While this story has been told time and time again, the changes in this version of “Romeo & Juliet” make it vibrant. The characters and the atmosphere is electric. Watching each character fill the screen makes viewers get attached to the characters, especially to Juliet, and causes audiences to wish they can alter the series of events that leads to the story’s irreversible ending. The movie manages to have each event feel like a tragedy and not a cliche.
The production sticks to Shakespearean language and stays true to most of the original play, though does incorporate many changed aspects. For example, Lady Capulet (Tasmin Greig) delivered many of Lord Capulet’s original lines. Shakespeare purists might be upset at another change — the modernization of the play. The ball where Romeo meets Juliet is more similar to a warehouse party. As Romeo sees Juliet for the first time, she sings into a microphone, hauntingly moaning a song.

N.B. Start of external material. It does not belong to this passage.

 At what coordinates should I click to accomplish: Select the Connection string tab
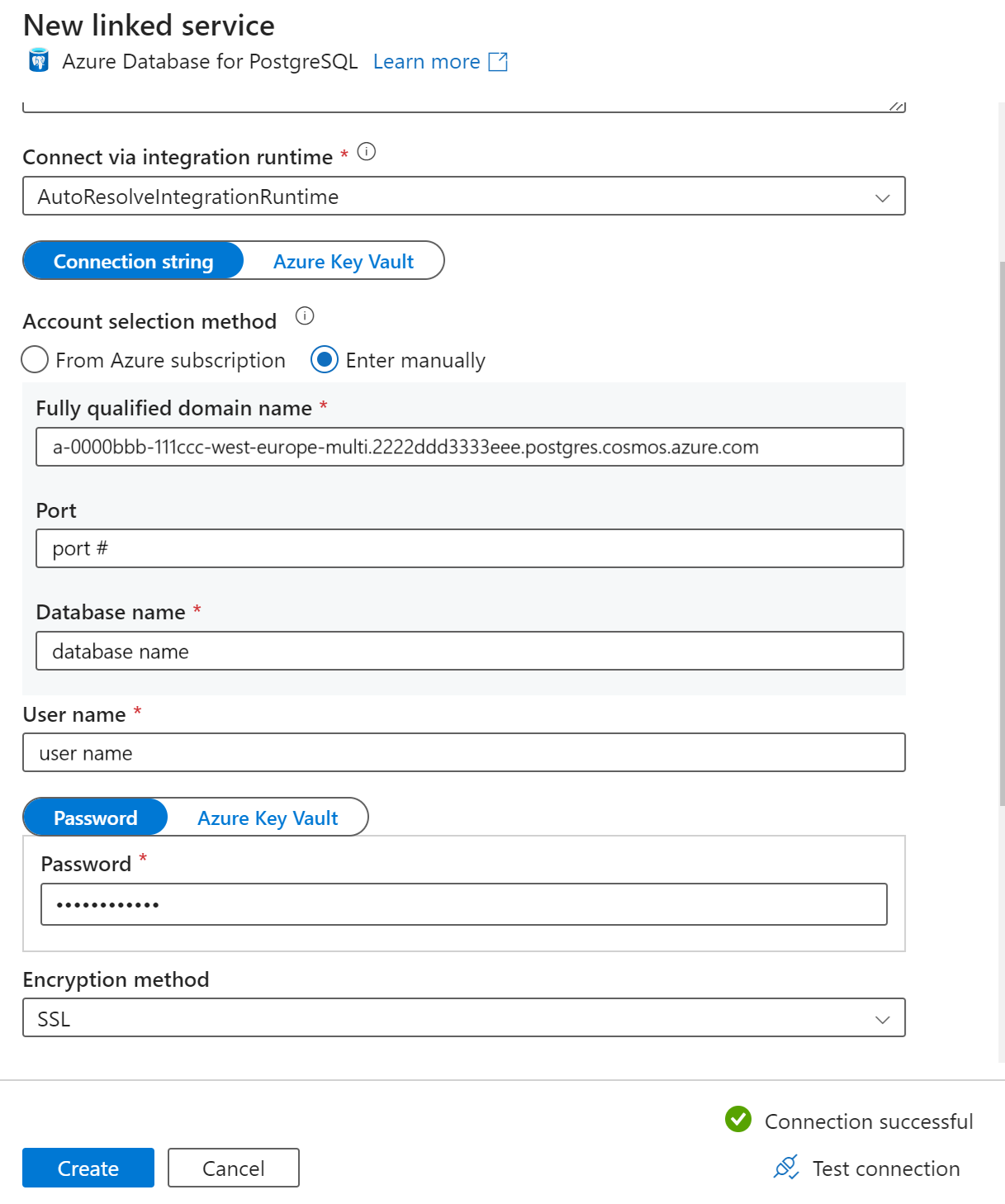[x=132, y=261]
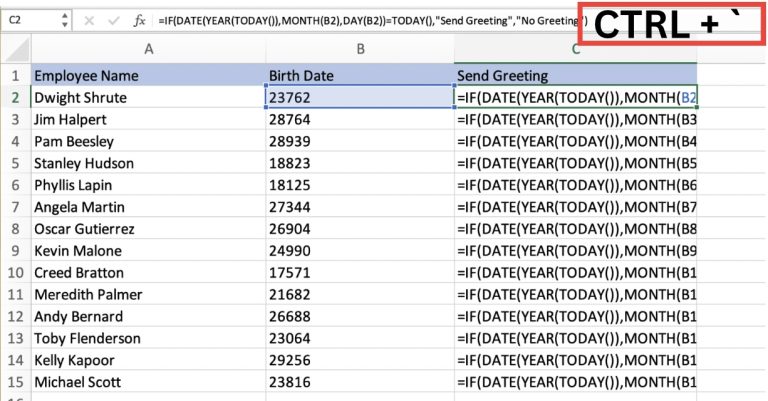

In the beginning, the film does not attempt to mask that it takes place on a stage; no set design was done to make it feel as if the characters are in Verona. Instead, the viewer feels as if they are watching a rehearsal of a play. The first scene shows all the actors gathered around, sitting on chairs as they hear the first lines of narration spoken as if they are listening to stage directions. The film is shown as if the group of actors are putting together the performance with the materials they have on hand, but slowly, the viewer is sucked in as the world of Romeo and Juliet becomes real. The wooden props used as knives in the beginning of the film look like real blades by the end. Similarly, Juliet’s room becomes an actual room after first being a bed in a cluttered stage.
The most important change in this version of “Romeo and Juliet” is the representation of the women in the play. In Shakespeare’s original play, the women come off as ditzy, naive, meek and timid. Juliet was understood to be a foolish girl that was consumed by her infatuation with Romeo, her nurse uneducated and Lady Capulet distant and selfish. The movie vindicates these characters by interpreting their roles differently, successfully demonstrated by Buckley and Greig.
Greig’s performance as Lady Capulet is marvelous and grabs the viewer’s attention in each scene she is in. Greig fills the character with a spitefulness and controlling nature; her version of Lady Capulet is conniving. She is the one in control in the Capulet household, and her behavior has Juliet on edge as she forces Juliet to do what she wants. In one scene, she is able to stop Tybalt, Juliet’s cousin, from starting a fight which would have embarrassed her. The viewer then understands that Lady Capulet exercises her ability to destroy others for her own sake. While this goes along with the original portrayal of Lady Capulet as selfish, it’s a refreshing take that shows that she no longer depends on her husband for her reputation but is the one shaping it.
Buckley is also able to lift Juliet from the naive character Shakespeare wrote. Her version of Juliet is on the verge of breaking as the stress of her family and their feud with the Montagues presses down on her. The monologues she delivers are not the silly dreams of a girl who has just fallen in love, but of someone trying to keep a grip on life. The movie feels like viewers are watching Juliet crack. Buckley’s performance is full of passion, and Juliet’s love doesn’t seem like the rosiness of a first love. It is genuine. She is constantly worrying for Romeo, who O’Connor also gives an excellent performance as.
He doesn’t change much of the original version of the character, but he is able to embody the role. He makes the anger Romeo has toward the familial dispute appear as if it didn’t rise from trivial disputes between boys, but of a deeply rooted fear of his demise by an awful destiny he feels the universe has set.
Overall, the program is beautiful. Despite Buckley and O’Connor being older than the roles they play, their acting fills the characters and brings them to life. There are no dull scenes in the movie. Every actor brilliantly executed their role, adding to the movie’s depth.
Verdict: This movie must be watched. PBS’ “Romeo & Juliet” isn’t a typical remake; it is a masterful adaptation of a well-known story.